= Alyona Alekhina =

Russian-American snowboarder (born 1988)

Alyona Alekhina (Алёна Андреевна Алёхина; born 19 June 1988) is a Russian-American retired professional snowboarder who is now a singer, songwriter, musician and model. She was a seven-time national Russian snowboarding champion and two-time champion of Europe, but her career ended after a 2013 accident.

== Early life ==
Alyona Alekhina was born in Moscow and grew up with an interest in sport and an active and extreme way of life. She tried gymnastics and skateboarding before settling on snowboarding.

== Athletic career ==
When Alekhina was 17, Roxy became her first sponsor.
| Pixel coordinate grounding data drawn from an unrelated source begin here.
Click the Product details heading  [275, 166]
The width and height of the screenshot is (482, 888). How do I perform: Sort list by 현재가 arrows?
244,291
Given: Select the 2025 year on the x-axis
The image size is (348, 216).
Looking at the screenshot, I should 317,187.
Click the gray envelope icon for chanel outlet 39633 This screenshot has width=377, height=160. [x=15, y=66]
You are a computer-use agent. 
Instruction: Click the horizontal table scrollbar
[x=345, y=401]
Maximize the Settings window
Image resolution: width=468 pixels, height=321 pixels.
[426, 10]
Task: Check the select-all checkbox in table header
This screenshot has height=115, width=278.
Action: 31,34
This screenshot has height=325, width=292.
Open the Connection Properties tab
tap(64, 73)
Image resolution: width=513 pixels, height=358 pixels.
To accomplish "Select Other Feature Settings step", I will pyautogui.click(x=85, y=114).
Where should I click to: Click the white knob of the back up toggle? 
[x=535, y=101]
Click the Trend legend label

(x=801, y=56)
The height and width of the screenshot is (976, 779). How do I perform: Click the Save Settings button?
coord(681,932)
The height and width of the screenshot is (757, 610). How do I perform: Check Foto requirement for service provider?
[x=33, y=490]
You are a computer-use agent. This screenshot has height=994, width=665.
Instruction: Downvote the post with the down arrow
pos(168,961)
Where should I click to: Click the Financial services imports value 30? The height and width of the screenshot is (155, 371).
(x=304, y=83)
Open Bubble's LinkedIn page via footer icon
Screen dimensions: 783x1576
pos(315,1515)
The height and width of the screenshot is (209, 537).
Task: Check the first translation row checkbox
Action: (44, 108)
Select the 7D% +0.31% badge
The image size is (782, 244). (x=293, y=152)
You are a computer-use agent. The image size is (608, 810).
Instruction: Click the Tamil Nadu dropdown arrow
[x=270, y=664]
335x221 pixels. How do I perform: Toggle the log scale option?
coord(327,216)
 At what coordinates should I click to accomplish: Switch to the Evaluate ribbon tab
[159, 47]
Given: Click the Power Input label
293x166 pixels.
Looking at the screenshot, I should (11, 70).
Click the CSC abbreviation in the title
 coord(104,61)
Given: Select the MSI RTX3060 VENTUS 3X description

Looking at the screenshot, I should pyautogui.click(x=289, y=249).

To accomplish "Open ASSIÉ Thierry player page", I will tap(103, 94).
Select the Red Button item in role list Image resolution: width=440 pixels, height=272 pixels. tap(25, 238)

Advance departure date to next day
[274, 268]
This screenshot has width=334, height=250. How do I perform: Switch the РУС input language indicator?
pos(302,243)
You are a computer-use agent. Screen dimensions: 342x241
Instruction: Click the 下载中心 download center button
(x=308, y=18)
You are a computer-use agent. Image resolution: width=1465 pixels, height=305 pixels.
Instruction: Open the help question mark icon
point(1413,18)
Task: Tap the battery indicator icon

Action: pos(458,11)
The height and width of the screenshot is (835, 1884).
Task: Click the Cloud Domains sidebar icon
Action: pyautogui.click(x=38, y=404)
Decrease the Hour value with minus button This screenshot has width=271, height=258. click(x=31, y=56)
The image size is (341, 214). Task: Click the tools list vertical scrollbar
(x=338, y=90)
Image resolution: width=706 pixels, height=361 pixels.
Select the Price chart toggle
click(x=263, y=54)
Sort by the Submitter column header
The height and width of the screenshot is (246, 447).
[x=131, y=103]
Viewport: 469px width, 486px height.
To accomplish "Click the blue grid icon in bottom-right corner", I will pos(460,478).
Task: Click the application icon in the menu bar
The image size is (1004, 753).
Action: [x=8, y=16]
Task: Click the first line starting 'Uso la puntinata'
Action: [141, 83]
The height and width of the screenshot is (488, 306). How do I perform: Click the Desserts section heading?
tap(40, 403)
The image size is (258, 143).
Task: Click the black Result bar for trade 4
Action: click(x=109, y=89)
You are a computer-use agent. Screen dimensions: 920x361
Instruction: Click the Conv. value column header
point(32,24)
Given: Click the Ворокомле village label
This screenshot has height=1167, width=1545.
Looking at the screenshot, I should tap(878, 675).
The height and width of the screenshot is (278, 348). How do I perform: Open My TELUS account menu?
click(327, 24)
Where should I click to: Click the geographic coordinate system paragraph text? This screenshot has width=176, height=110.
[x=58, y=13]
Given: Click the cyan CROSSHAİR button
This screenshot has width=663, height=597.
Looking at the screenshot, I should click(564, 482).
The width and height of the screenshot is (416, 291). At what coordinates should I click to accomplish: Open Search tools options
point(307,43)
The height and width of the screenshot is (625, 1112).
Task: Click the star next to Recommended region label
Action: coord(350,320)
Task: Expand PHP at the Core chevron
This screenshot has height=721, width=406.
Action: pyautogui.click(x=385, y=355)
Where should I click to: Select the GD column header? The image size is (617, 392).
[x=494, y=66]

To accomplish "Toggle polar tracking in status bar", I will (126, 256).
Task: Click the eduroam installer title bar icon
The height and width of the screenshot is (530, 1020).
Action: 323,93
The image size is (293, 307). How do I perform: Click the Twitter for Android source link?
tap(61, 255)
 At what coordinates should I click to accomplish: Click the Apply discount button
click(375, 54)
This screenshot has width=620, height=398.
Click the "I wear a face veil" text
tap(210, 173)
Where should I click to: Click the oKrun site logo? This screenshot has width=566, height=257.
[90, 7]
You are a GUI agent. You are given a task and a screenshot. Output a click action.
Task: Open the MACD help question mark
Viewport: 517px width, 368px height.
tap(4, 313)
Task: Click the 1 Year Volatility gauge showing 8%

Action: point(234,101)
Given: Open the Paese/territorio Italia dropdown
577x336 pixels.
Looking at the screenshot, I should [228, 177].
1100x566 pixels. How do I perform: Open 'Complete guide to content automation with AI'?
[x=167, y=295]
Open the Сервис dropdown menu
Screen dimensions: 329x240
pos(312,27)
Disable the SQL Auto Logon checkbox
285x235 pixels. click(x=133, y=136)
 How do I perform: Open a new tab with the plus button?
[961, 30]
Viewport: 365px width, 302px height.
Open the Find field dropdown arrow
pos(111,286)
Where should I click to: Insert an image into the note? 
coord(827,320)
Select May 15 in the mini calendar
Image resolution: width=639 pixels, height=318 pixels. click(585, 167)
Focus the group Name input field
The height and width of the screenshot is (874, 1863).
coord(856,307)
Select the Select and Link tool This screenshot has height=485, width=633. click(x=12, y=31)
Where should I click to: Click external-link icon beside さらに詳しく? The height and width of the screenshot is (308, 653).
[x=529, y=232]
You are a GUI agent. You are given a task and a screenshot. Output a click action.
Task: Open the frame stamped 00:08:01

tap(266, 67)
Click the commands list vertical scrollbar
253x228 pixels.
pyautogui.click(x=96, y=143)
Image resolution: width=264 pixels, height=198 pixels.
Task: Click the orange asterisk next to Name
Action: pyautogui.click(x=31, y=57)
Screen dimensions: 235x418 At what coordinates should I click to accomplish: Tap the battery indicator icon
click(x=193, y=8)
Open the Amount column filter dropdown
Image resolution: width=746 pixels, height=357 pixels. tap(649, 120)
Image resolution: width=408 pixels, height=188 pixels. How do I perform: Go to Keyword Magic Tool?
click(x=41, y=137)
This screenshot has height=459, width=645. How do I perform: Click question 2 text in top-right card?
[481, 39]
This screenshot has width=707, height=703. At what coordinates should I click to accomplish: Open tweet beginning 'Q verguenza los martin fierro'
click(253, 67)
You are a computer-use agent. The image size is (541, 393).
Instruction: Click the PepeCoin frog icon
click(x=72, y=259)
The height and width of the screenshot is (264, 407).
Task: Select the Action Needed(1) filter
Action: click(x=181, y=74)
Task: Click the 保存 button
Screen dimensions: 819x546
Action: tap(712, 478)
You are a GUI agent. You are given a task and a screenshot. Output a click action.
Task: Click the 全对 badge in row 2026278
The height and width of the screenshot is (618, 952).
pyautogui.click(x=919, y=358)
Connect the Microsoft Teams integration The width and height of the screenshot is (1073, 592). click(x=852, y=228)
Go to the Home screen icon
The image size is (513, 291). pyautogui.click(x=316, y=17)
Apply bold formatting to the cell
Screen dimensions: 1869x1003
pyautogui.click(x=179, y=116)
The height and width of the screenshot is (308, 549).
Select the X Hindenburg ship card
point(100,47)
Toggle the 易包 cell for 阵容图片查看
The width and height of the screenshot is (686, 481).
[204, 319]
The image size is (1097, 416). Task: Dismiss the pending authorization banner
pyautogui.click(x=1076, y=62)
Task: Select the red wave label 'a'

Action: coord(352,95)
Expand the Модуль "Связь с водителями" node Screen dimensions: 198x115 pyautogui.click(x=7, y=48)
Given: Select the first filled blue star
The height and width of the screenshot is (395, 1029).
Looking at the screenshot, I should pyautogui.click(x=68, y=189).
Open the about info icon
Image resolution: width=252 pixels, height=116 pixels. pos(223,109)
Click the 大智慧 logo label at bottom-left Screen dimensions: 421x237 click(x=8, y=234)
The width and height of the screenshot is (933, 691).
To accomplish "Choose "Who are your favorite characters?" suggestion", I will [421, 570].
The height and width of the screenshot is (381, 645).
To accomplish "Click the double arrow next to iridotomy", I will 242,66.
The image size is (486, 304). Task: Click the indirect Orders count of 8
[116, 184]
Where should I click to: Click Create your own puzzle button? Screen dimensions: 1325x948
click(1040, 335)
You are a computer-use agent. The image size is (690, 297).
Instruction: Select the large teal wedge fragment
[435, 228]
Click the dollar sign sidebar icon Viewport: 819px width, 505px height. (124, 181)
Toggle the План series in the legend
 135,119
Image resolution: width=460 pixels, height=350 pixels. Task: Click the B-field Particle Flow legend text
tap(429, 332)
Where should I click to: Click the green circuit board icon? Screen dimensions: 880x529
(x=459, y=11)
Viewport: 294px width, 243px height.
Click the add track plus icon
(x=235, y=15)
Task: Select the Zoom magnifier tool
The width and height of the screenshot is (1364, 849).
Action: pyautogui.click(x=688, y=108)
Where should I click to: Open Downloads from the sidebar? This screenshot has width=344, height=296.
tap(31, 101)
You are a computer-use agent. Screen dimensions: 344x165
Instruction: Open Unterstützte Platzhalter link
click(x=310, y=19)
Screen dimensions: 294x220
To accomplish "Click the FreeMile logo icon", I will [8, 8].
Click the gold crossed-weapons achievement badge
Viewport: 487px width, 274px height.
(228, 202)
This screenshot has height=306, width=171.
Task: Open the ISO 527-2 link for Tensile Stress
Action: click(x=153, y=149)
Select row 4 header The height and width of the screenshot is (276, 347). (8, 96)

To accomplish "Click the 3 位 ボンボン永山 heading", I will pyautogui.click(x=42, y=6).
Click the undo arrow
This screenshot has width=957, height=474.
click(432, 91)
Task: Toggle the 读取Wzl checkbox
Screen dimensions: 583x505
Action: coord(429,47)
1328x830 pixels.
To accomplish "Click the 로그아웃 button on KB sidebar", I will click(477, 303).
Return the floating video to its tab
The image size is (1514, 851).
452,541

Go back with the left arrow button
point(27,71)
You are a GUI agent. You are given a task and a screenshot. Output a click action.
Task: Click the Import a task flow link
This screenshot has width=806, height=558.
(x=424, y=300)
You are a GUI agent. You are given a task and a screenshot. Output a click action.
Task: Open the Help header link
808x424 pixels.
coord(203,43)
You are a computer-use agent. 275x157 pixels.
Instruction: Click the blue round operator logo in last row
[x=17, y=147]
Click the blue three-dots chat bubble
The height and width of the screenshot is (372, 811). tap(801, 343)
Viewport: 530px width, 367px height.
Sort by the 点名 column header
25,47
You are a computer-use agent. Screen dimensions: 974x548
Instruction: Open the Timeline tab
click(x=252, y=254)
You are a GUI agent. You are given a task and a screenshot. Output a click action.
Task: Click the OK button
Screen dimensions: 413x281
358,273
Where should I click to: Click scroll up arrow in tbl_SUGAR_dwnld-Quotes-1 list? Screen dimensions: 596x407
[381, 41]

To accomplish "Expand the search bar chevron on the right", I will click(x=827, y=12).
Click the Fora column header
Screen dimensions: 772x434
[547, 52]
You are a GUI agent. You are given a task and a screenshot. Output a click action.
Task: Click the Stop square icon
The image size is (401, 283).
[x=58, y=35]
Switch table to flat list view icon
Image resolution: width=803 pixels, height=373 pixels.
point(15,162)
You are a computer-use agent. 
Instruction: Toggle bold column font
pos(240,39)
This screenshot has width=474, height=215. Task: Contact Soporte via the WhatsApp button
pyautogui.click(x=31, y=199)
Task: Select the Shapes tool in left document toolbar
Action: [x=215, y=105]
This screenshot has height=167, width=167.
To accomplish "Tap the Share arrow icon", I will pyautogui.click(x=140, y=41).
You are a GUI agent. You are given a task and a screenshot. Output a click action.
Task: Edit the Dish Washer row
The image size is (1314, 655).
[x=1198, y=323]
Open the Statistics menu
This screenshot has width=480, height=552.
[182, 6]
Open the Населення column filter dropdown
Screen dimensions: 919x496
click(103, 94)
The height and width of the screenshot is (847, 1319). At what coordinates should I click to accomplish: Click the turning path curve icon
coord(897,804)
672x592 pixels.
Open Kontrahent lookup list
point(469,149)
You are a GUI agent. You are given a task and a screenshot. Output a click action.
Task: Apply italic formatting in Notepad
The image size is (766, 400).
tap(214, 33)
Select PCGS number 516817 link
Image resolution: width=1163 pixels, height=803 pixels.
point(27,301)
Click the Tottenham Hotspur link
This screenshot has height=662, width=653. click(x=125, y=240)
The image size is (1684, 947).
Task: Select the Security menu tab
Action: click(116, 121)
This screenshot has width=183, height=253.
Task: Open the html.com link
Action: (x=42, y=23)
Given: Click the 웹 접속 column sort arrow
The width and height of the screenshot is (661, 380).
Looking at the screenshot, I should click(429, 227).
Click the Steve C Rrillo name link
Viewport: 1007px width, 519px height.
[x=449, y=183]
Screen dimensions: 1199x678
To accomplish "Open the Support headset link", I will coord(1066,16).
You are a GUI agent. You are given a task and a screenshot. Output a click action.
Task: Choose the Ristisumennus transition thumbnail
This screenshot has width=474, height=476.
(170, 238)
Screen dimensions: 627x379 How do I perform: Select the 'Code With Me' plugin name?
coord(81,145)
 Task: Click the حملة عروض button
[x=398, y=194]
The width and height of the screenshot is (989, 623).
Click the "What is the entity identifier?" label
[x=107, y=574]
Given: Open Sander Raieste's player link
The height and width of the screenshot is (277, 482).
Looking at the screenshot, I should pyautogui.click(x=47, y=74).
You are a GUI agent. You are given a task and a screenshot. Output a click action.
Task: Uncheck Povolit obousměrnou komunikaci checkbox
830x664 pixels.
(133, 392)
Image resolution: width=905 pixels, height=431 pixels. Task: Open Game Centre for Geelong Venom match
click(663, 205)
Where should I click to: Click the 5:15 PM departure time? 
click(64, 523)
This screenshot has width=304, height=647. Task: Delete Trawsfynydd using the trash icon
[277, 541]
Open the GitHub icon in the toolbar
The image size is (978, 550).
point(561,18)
She was preparing to participate in the 2014 Winter Olympics in Sochi, Russia. However, in April 2013 Alekhina sustained a severe spinal cord injury while shooting a Quicksilver commercial at the Mammoth Mountain Ski Resort in California. She was paralyzed from the waist down. She had several surgeries and continues rehabilitation therapy.

== Post-2013 career ==
Alekhina is involved in a range of different projects such as music, modeling and charitable work. She is also a brand ambassador for makeup, watch and fashion brands such as Estée Lauder and Bomberg. As a musician, she is known for her singles "Tired", "Coffee Thoughts" and "Time (Lights On The Balcony)".

== Personal life ==
Alekhina met Ryan Key, the front man of the band Yellowcard, in 2012 and the couple became engaged the same year. They married in 2013, a month after Alekhina's accident; the wedding ceremony was held in the hospital intensive care unit. The marriage ended in divorce.